Zhu Yuanling

Personal information
- Native name: 朱沅铃
- Born: 13 February 2011 (age 15) Xinxing Village, Muge Town, Guangning County, Zhaoqing, Guangdong, China
- Occupation: Professional skateboarder

Sport
- Country: China
- Sport: Skateboarding
- Rank: 13th
- Event: Street

Medal record
Women's street skateboarding
Representing China
Asian Games
| Gold medal – first place | 2026 Aichi–Nagoya | Street |

= Zhu Yuanling =

Chinese street skateboarder (born 2011)

Zhu Yuanling (朱沅铃 (Zhū Yuánlíng); born 13 February 2011) is a Chinese street skateboarder.

==Early life==
Zhu was born in Guangning County in Zhaoqing, Guangdong.
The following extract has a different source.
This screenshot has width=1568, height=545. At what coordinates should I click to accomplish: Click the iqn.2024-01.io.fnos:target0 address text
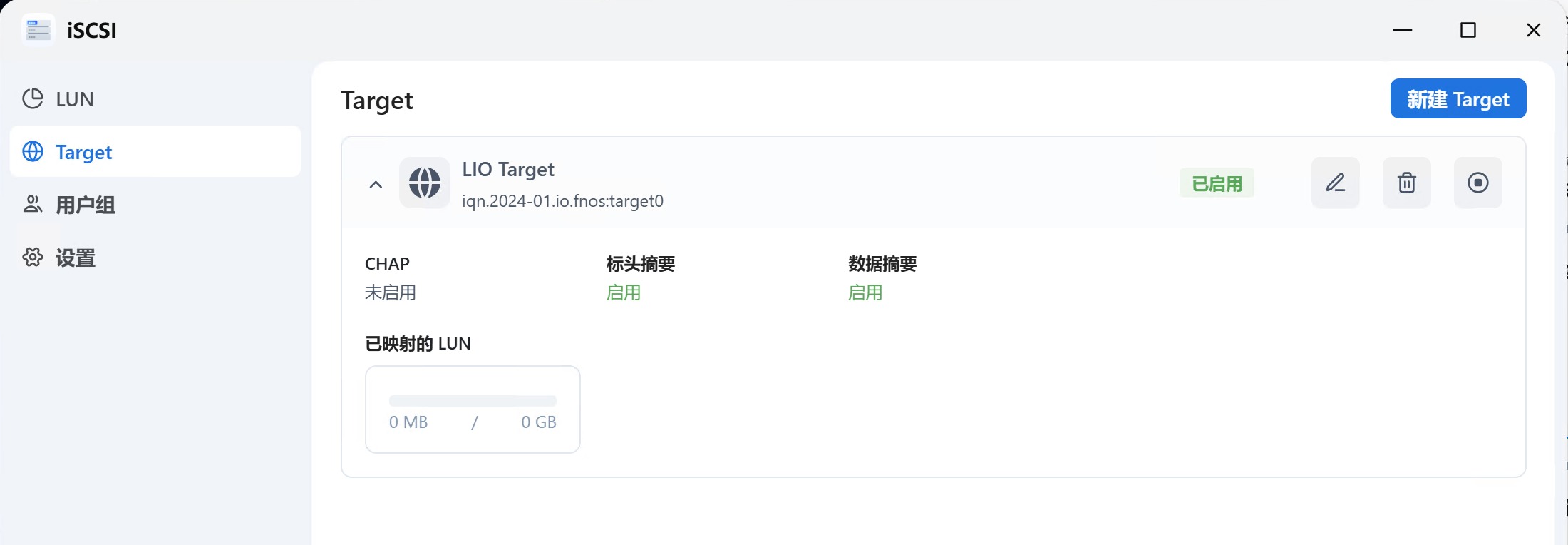point(562,201)
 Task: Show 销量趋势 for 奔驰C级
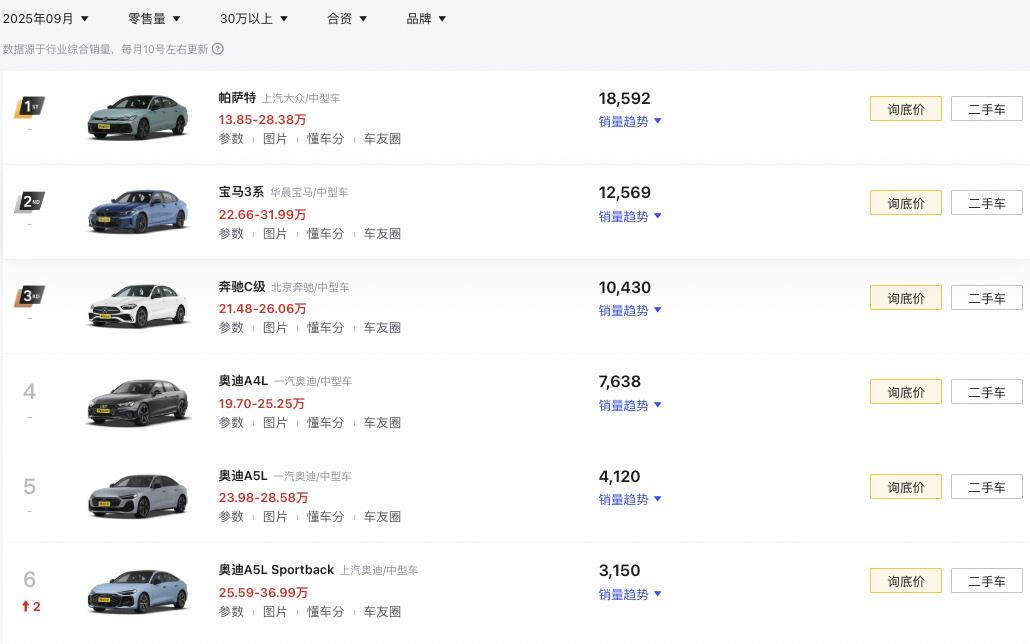click(x=630, y=310)
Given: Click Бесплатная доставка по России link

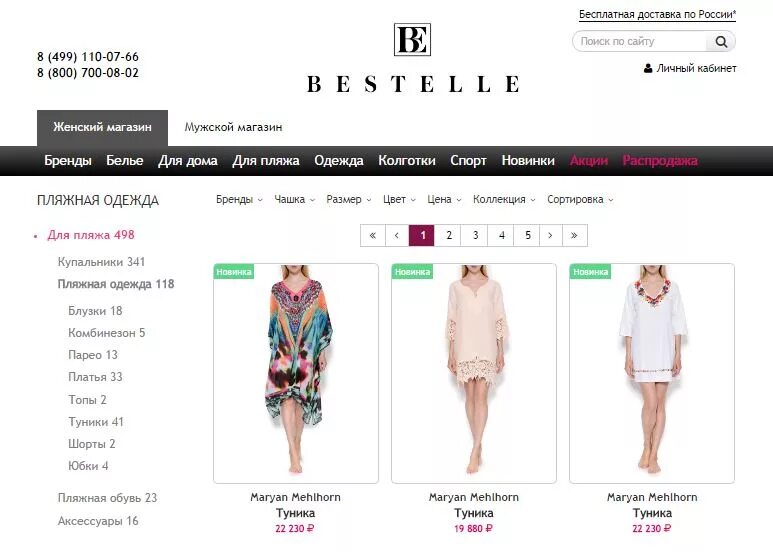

At the age of 7, she began training for trampolining and the age of 9, she entered training for skateboarding. In 2020, she participated in the Guangdong Youth Trampoline Championship and won the bronze medal in the women's double synchronized group C. On 27 January 2021, she successfully entered the national skateboarding (training) team for trial training. After a month of trial training, Zhu successfully remained in the team and entered a six-month training phase to become a professional skateboarder.

==Skateboarding career==
On 21 August 2022, she won the women's skateboarding championship in the 16th Guangdong Provincial Games. In August 2023, at the 2022 National Roller Skating Championships, Zhu won third place in the women's street style with a score of 13.47. On 4 November, in the women's street skateboarding final of the 1st National Youth Games in Nanning, China, she won the runner-up with 164.33 points. On 19 November, at the 2023 National Skateboarding Championships in Suzhou, China, she won the women's street championship with 161.49 points.

On 13 December, she was eliminated in the quarter-finals of the 2023 Street Skateboarding World Championships Women's Street Skateboarding in Tokyo, Japan. On 17 May 2024, in the women's street skateboarding preliminaries of the 2024 Summer Olympics qualification series in Shanghai, Zhu attained a best score of 70.03 points in the preliminaries but on 18 May, she was eliminated in the quarter-finals. On June 22, in the women's street skateboarding preliminary round of the 2024 Summer Olympics qualification series in Budapest, Hungary, she attained sixth place and advanced to the semi-finals. On July 1, she was selected as one of the four skateboarders to represent the Chinese national skateboarding team for the 2024 Summer Olympics. At the women's street skateboarding event in the 2024 Summer Olympics on 28 July, Zhu attained ninth position in the semi-finals with 234.82 points and did not advance to the finals.